Nationale Zuneigungen dominieren die Bewertungen

50 Prozent der Stimmen wurden in den Ländern im Televoting abgegeben, die andere Hälfte von fünfköpfigen Juries, aus beiden Werten wurde die Punktezahl gebildet. Im Verlauf des Abends fing unsere Viererrunde an, zu raten, welches Land welchem acht, zehn und zwölf Punkte gibt. Und wir lagen erstaunlich oft richtig.
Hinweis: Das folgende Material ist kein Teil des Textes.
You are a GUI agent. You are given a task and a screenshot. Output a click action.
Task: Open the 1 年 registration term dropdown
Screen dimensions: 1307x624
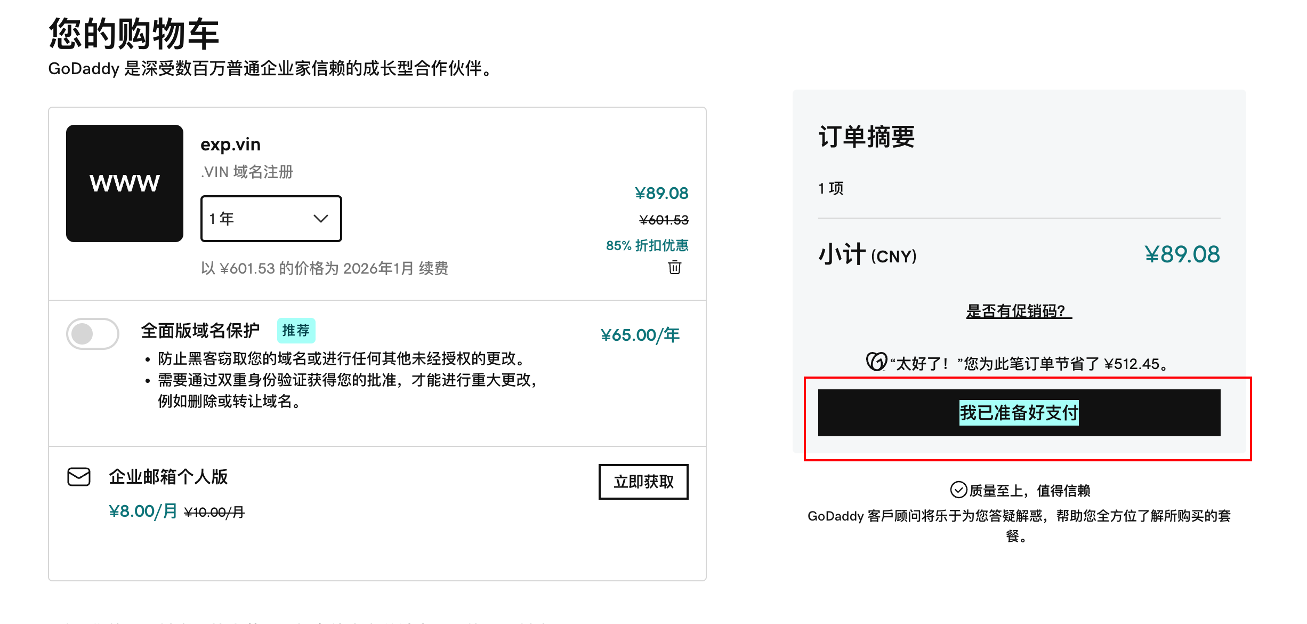(271, 219)
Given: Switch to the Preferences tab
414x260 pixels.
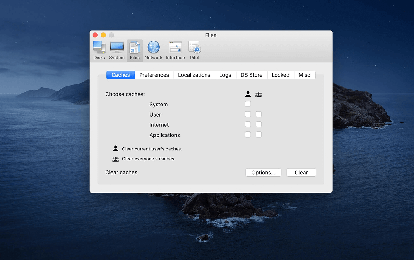Looking at the screenshot, I should (x=154, y=75).
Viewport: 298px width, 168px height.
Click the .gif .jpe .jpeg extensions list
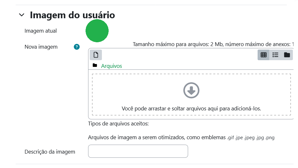251,138
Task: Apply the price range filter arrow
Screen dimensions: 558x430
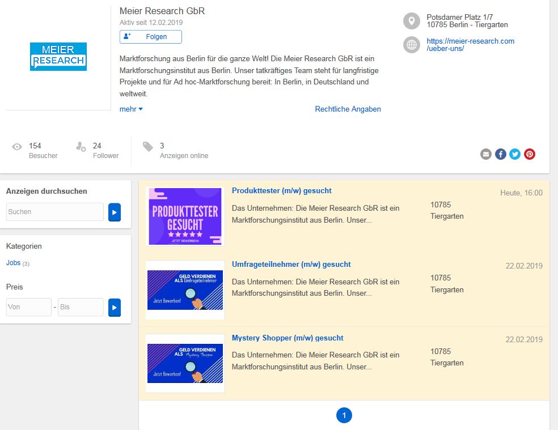Action: [x=115, y=307]
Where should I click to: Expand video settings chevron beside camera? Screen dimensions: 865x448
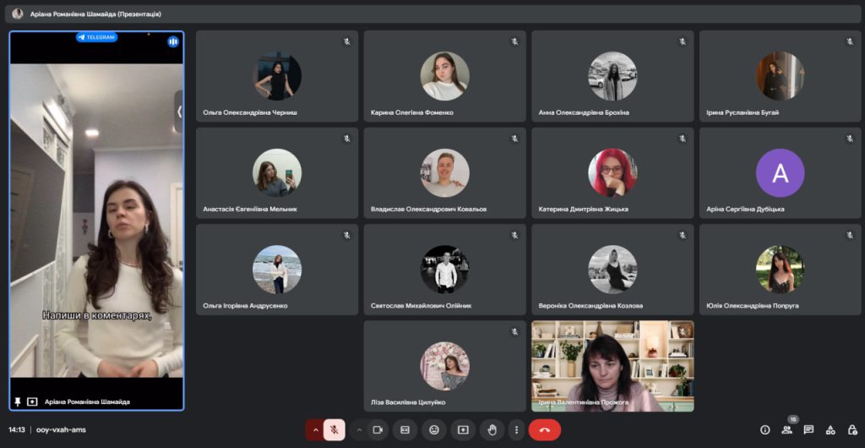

Finnland verteilte 8 an Russland, 10 an Estland und 12 an Schweden. Estland gab Russland 12 und Schweden 10; 8 an Ungarn resultieren klar aus der gemeinsamen finn-ugrischen asiatischen Herkunft und Sprachfamilie. Litauen hatte 8 Punkte für den baltischen Nachbarn Estland, trug mit 10 Punkten zum Sieg Schwedens bei und widmete 12 dem anderen baltischen Bruder Lettland – null für Russland. Lettlands 12 gingen an Schweden, 10 an Russland und 8 an Italien. Norwegen hatte für Nachbar Schweden 12 Punkte, 10 für Australien und 8 für Lettland. Auch Schweden gab Australien 12 Punkte; mit 10 an Belgien und 8 an Italien unterstrich es seine politisch neutrale Haltung. Zu Russlands Sieg wollten Norwegen und Schweden nicht beitragen. Wer sich für die anderen Länderwertungen interessiert, bitte hier klicken.

Gender code und win win

Während der Song-Contest-Tage sorgten 49 Wiener Fußgänger-Ampeln nicht nur für die Sicherheit, sondern auch für Gender-Zweisamkeit, was Wien zusätzlich weltweit in die Schlagzeilen brachte. Ab sofort bleiben die Ampelpärchen permanent  – und sollen schon bald auch in München blinken. Na wenn das deutsch-österreichische Bande nicht stärkt, nachdem sie sich mit Null Contest-Punkten endlich einmal auf Augenhöhe begegnen?